Listed entries:
——

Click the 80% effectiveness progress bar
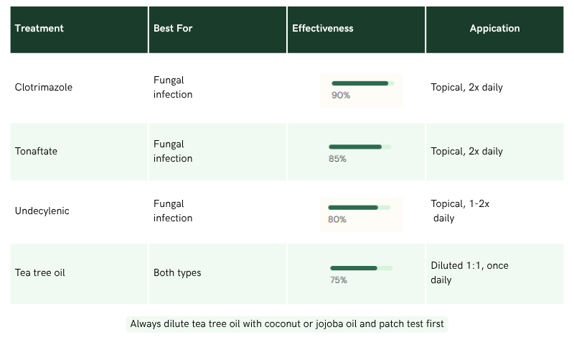Viewport: 574px width, 345px height. click(359, 207)
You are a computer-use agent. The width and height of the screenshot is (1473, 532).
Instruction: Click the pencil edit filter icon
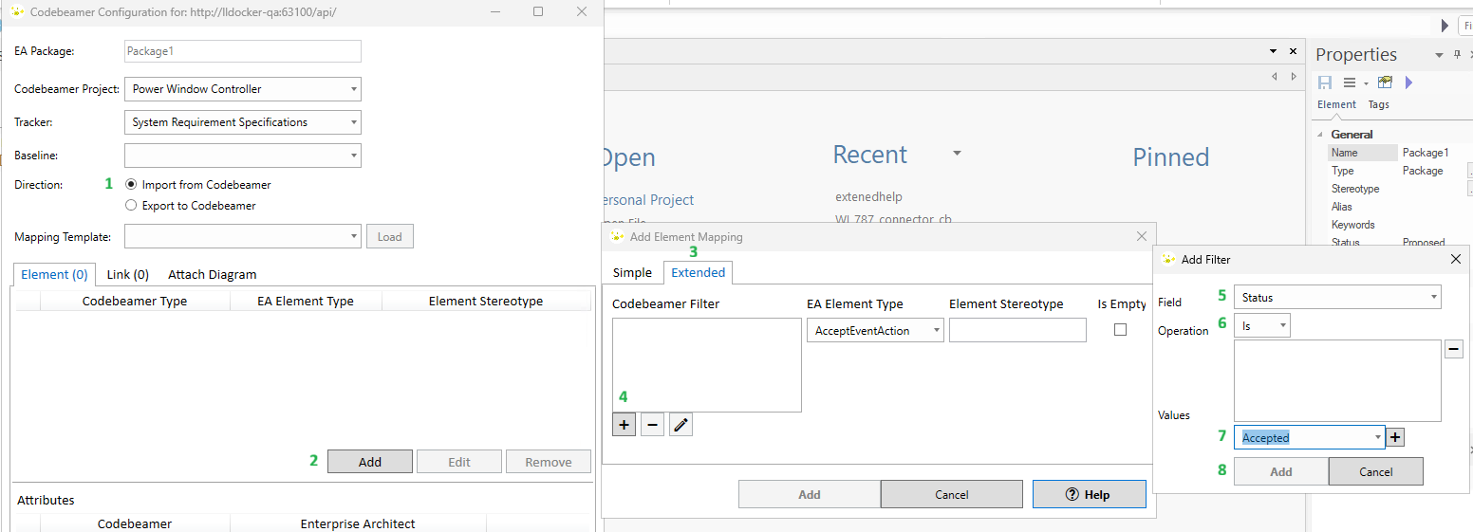[x=681, y=425]
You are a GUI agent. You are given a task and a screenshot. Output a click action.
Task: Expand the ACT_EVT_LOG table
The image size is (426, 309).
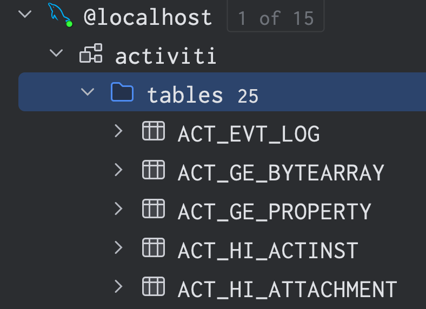click(x=118, y=131)
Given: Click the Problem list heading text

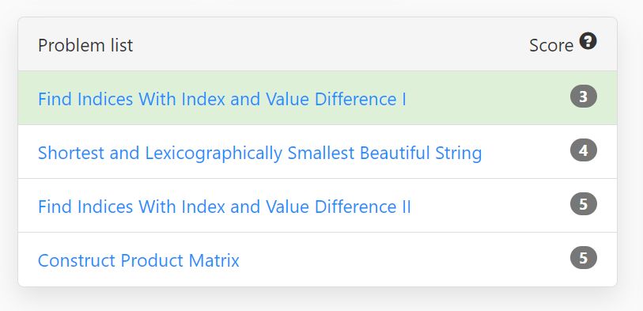Looking at the screenshot, I should click(85, 45).
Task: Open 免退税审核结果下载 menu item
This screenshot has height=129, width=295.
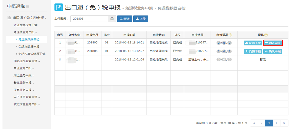Action: 32,54
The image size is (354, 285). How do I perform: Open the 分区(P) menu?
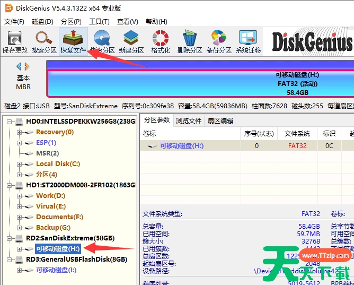point(71,22)
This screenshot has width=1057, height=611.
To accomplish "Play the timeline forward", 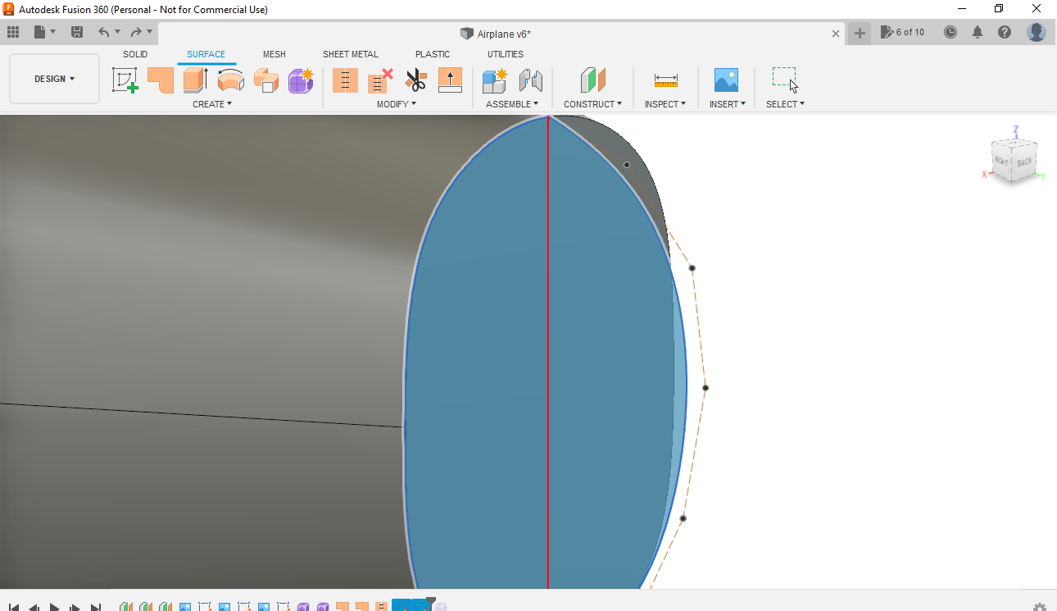I will pyautogui.click(x=54, y=607).
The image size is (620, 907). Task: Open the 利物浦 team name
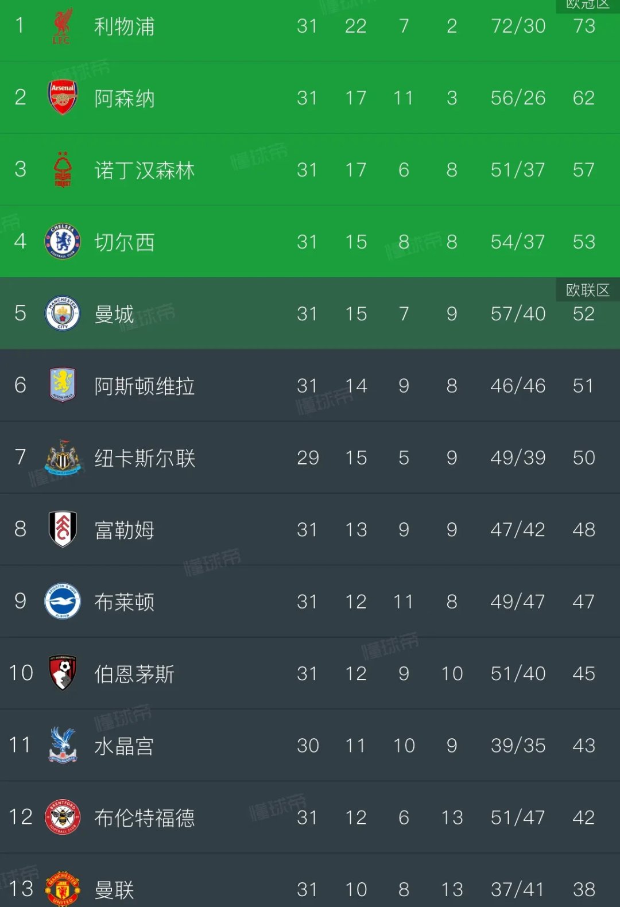[x=125, y=26]
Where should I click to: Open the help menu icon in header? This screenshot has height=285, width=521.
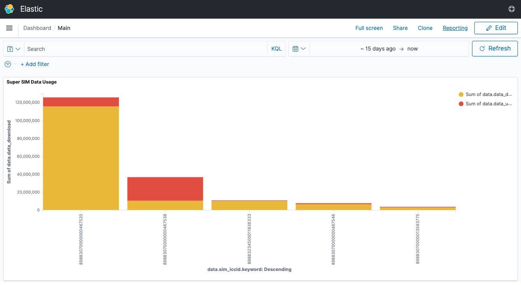click(511, 9)
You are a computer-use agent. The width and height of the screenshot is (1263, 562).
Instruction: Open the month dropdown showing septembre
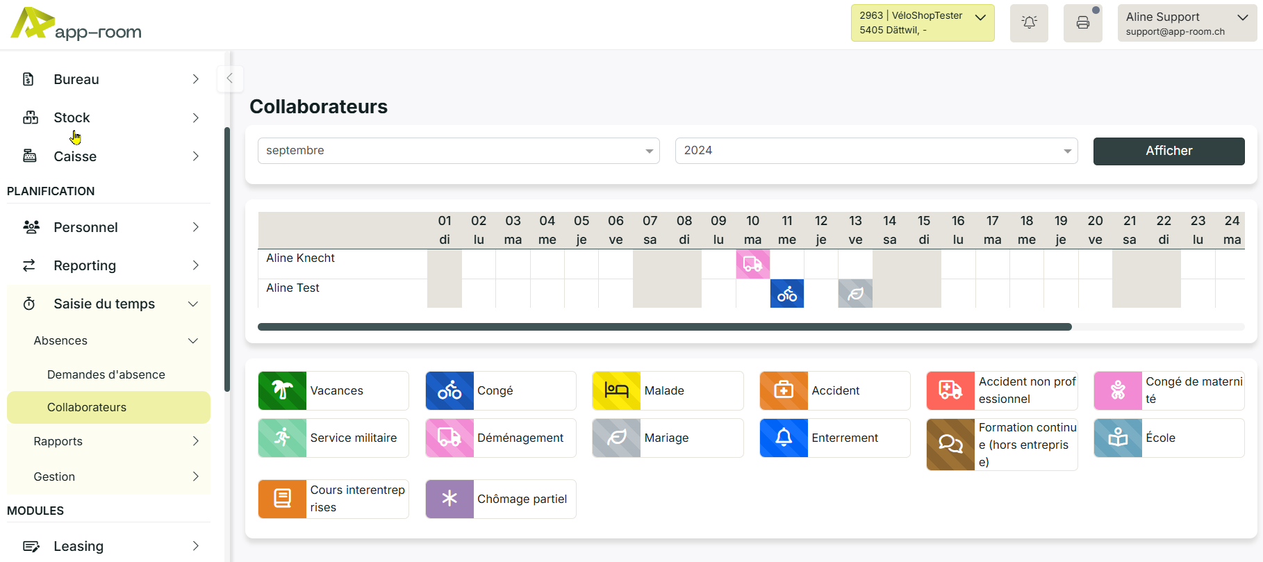tap(459, 151)
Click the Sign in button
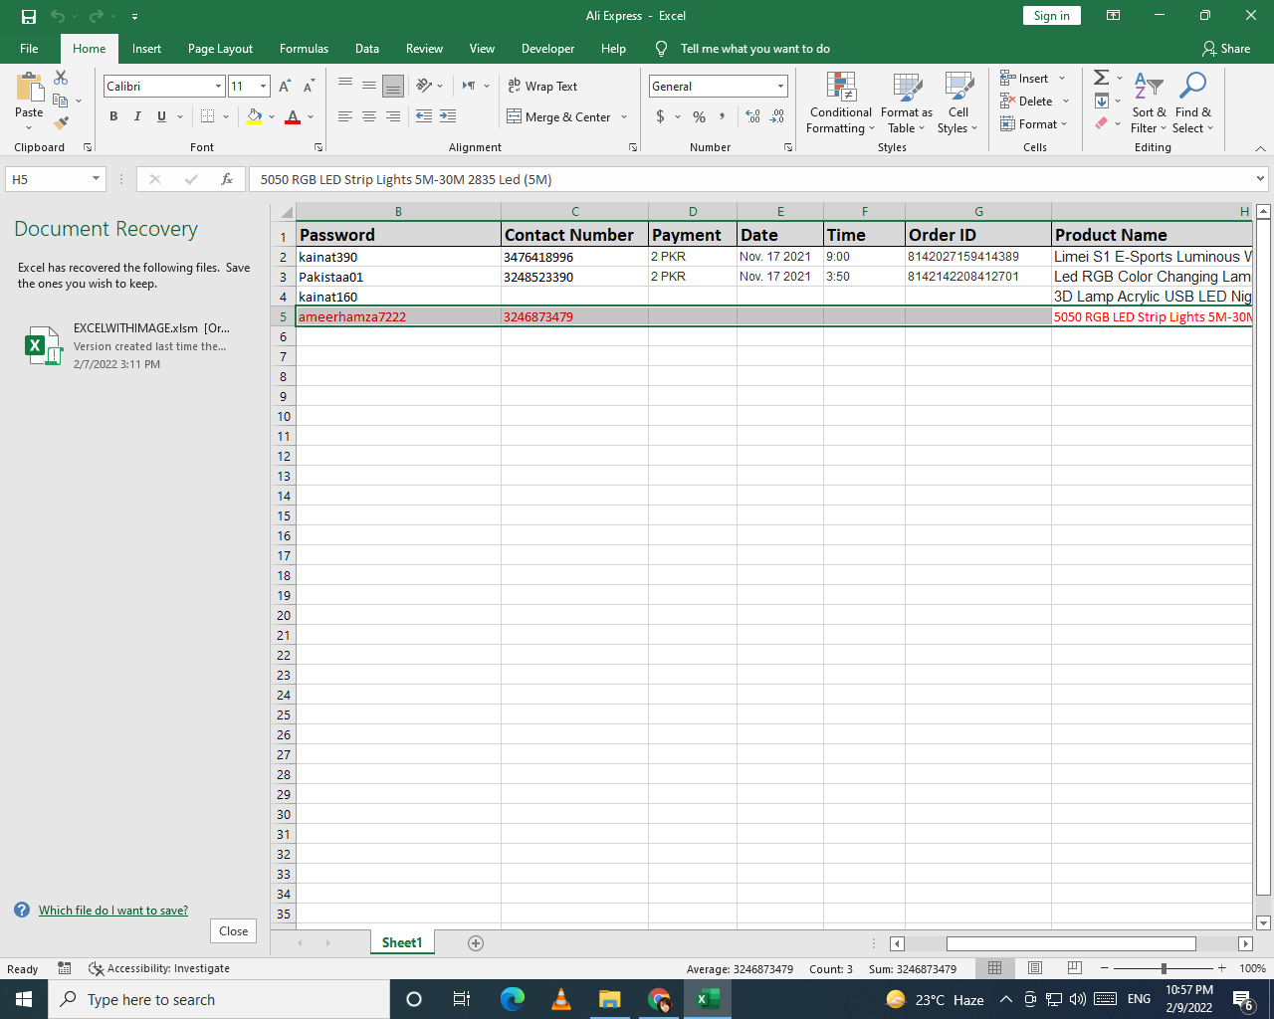Viewport: 1274px width, 1019px height. pyautogui.click(x=1051, y=16)
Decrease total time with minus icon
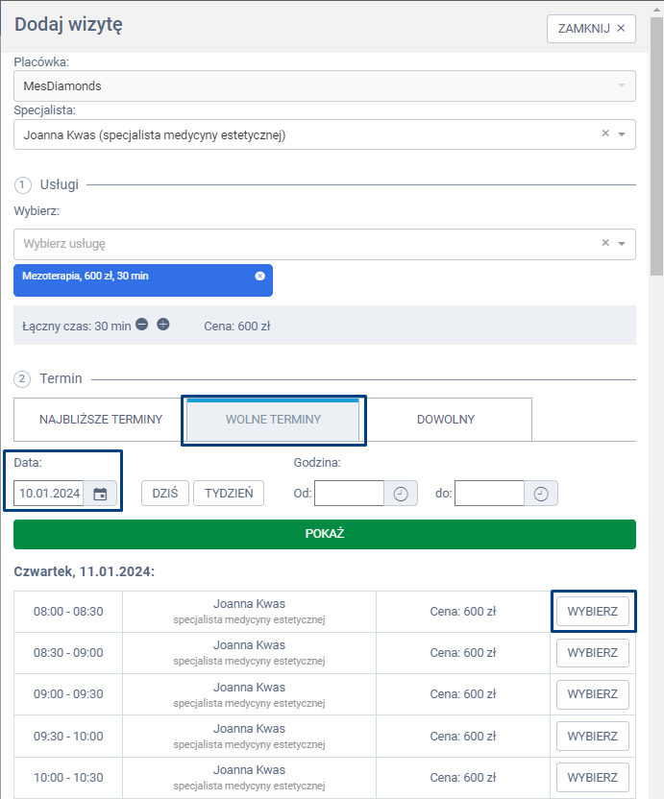 (141, 325)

——

Exercise details: Wherever the word "computer" occurs in the data above, copy the line it sits in.

Result for this task:
You are a computer-use agent. The width and height of the screenshot is (1473, 532).
You are a computer-use agent. The width and height of the screenshot is (1263, 562).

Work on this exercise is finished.